All in all, the win over Maccabi Haifa was a solid team effort in which Utah’s bench guys were given ample opportunity to thrive and they took full advantage of it. Although replicating their shooting and passing performance against an NBA-caliber squad will be much more difficult, if the Jazz can make even a semblance of their play tonight become a routine, they’ll be in good shape come regular season time.

What Went Wrong?

It’s hard to get nit-picky about what could have been done better when a team wins by 39 points, but there were still a few minor concerns about Utah’s performance on Wednesday. First and foremost was their pathetically slow start. The drastically less talented Haifa team came out of the gates with much more energy than the Utah Jazz and it allowed them to take an early lead.

Fortunately it was very short-lived as Maccabi’s largest lead of the night was only two points, but it still wasn’t a great look for the Jazz.
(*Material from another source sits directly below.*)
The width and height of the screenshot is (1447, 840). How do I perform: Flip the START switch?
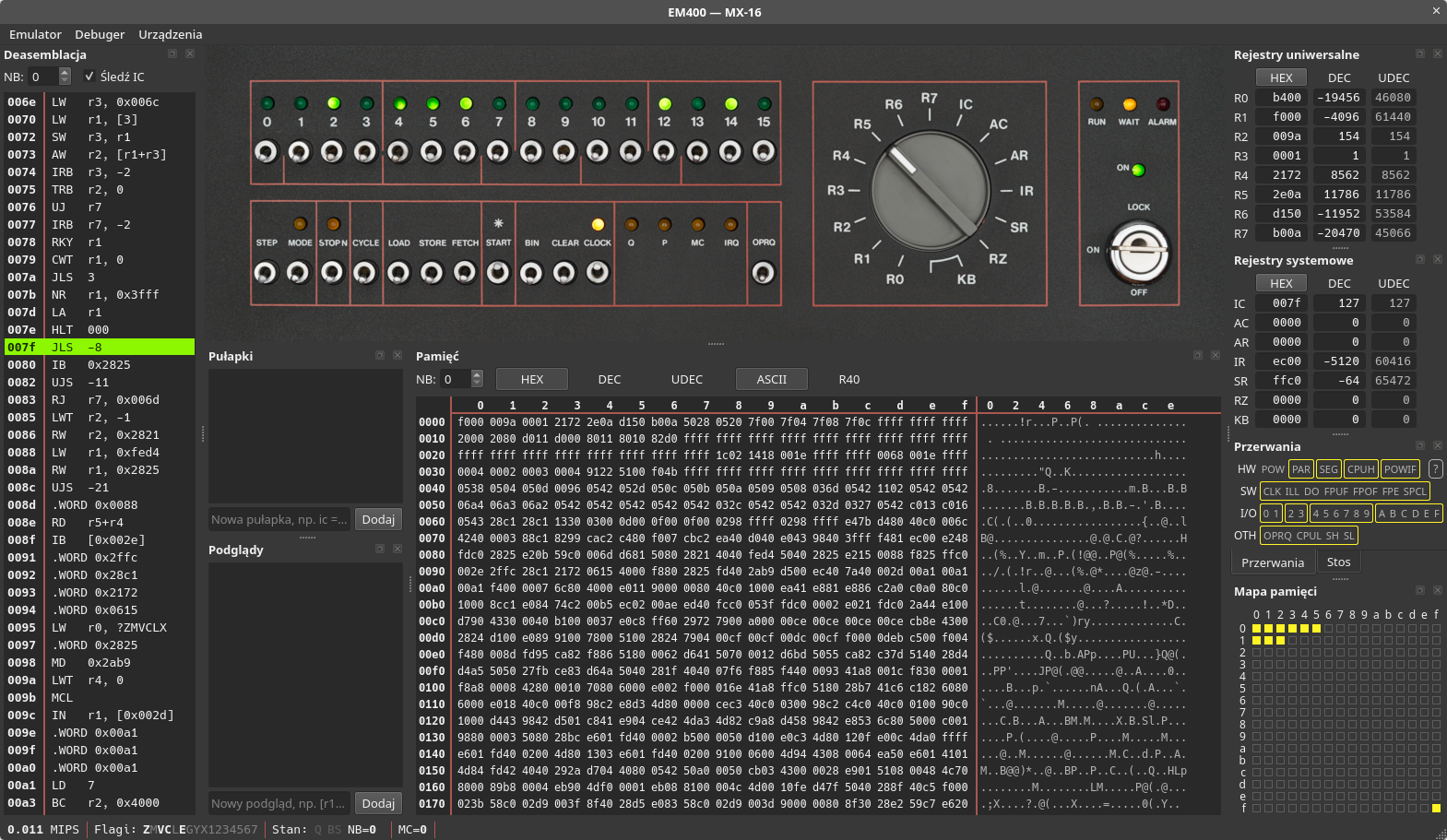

Avoiding slow starts and sluggish stretches at any point during the game will be key for them if they hope to stay on pace with opponents this upcoming season, so that can’t be something they get accustomed to.

Furthermore, especially against such an inferior team, the Jazz logged far too many turnovers as they finished the game with 21 giveaways. Part of this, of course, comes from players getting accustomed to new teammates as well as unique rotations and end of the bench guys logging significant minutes, but it’s still enough of a concern that it needs to be addressed.
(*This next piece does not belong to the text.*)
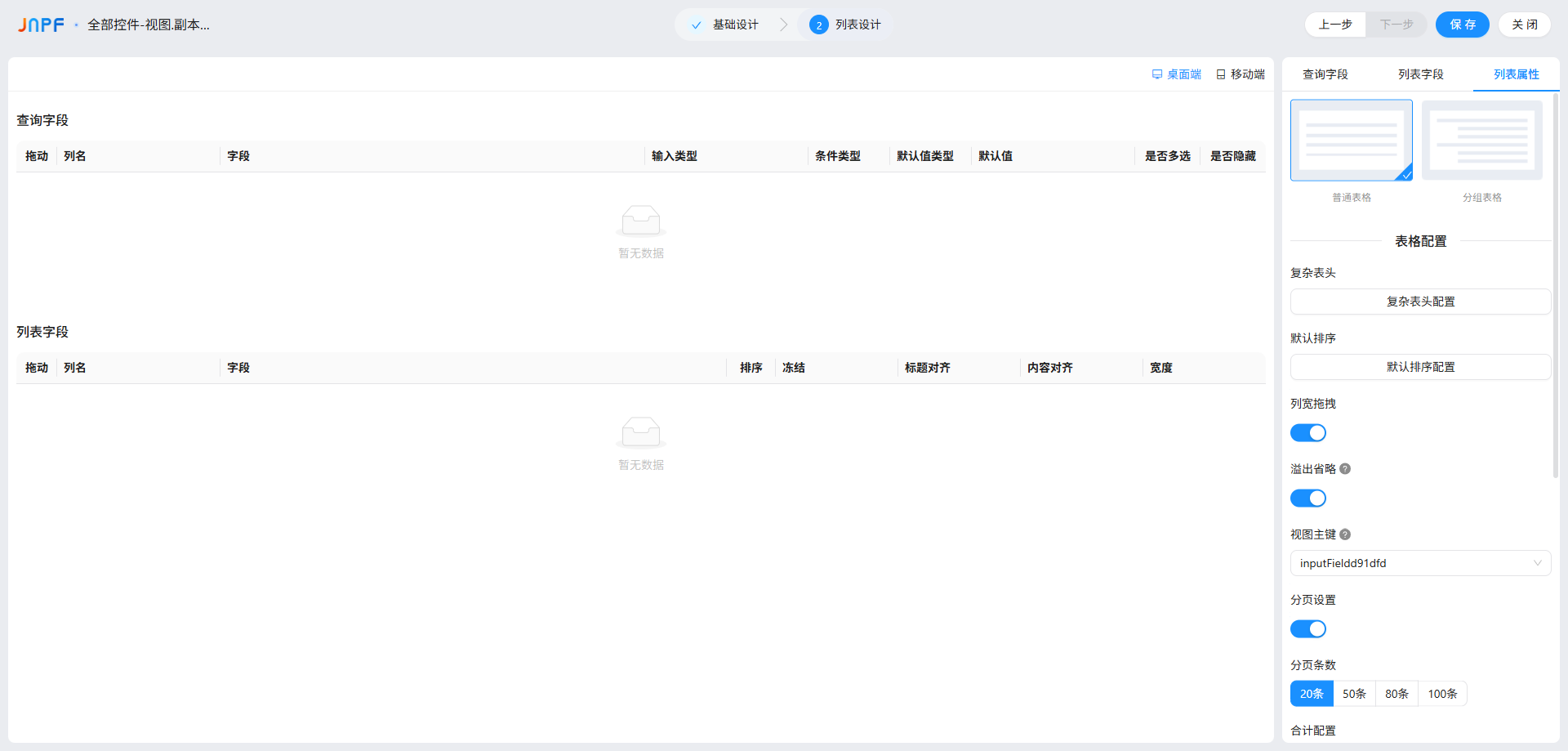Click the JNPF logo icon
The height and width of the screenshot is (751, 1568).
pyautogui.click(x=41, y=25)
Last of all, for a second straight game, the play of Ricky Rubio was somewhat concerning. The Jazz largely knew what they were getting in the Spanish point guard, but there was still high hopes that his shooting could see major improvements this season. We’re only two preseason games in, but so far that has been far from the case.
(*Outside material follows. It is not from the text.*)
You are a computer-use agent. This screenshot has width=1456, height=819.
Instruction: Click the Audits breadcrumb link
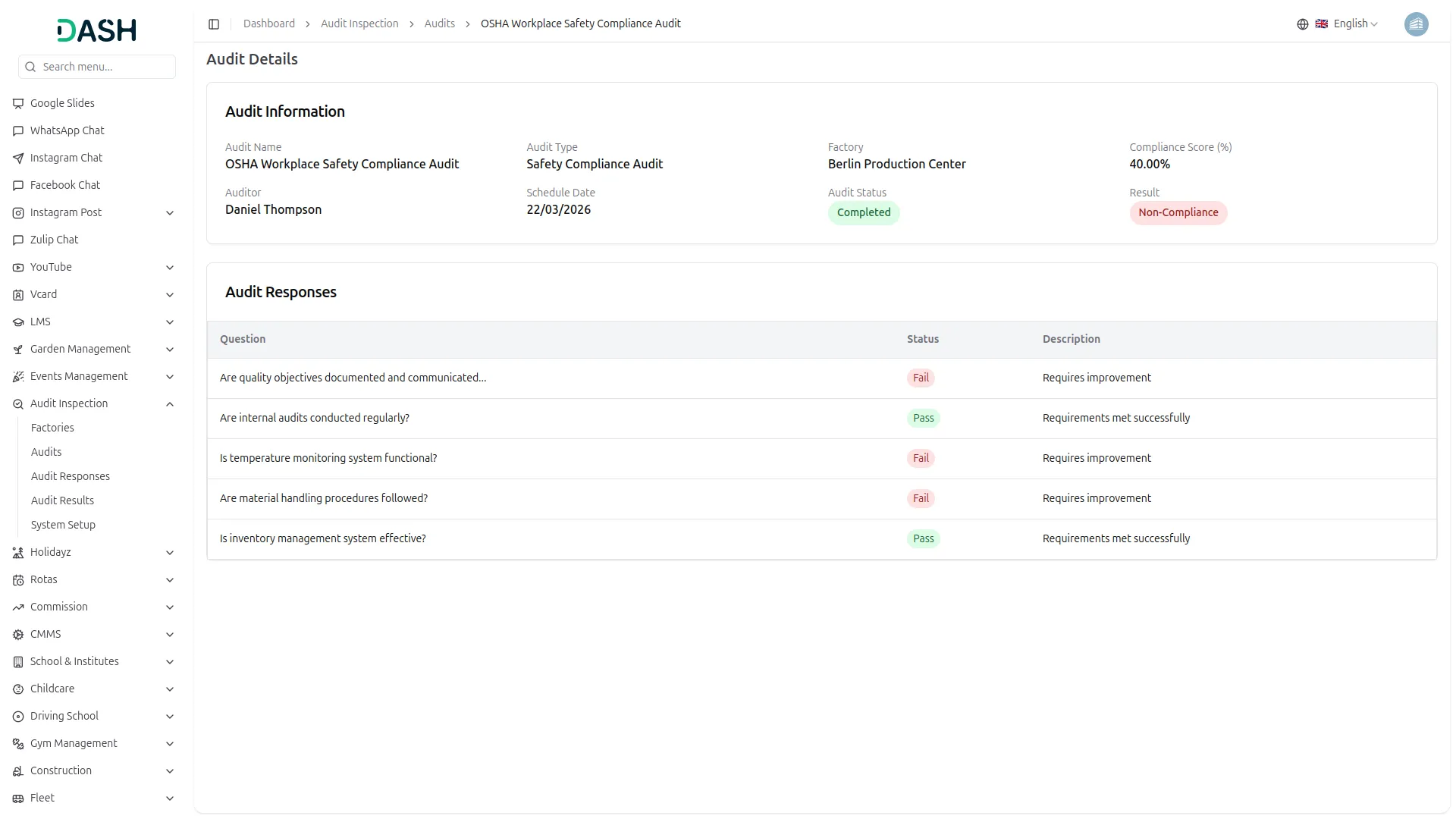[x=439, y=24]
Rubio once again went 0-of-4 and his five assists, while a nice bonus, weren’t enough to make up for his empty scoring output. Not only that, but Rubio also logged six turnovers. A negative assist-to-turnover ratio isn’t exactly a stirring result for a player known for his flashy and effective passing. It will obviously take some time for Rubio to adjust to his new teammates and vice versa, but so far it would appear that the Jazz have a ways to go before he is integrated effectively.

Next: Utah Jazz: Dante Exum receiving praise headed into make-or-break season

But, once again, it’s hard to complain after a 39-point win. Sure, the victory came against a much less talented squad, but it was still good to see several aspects of Utah’s efficiency and cohesiveness.

The real test will begin on Friday when Utah takes on the Phoenix Suns and it will be absolutely critical for the positives the Jazz showed on Wednesday to carry through against heightened competition.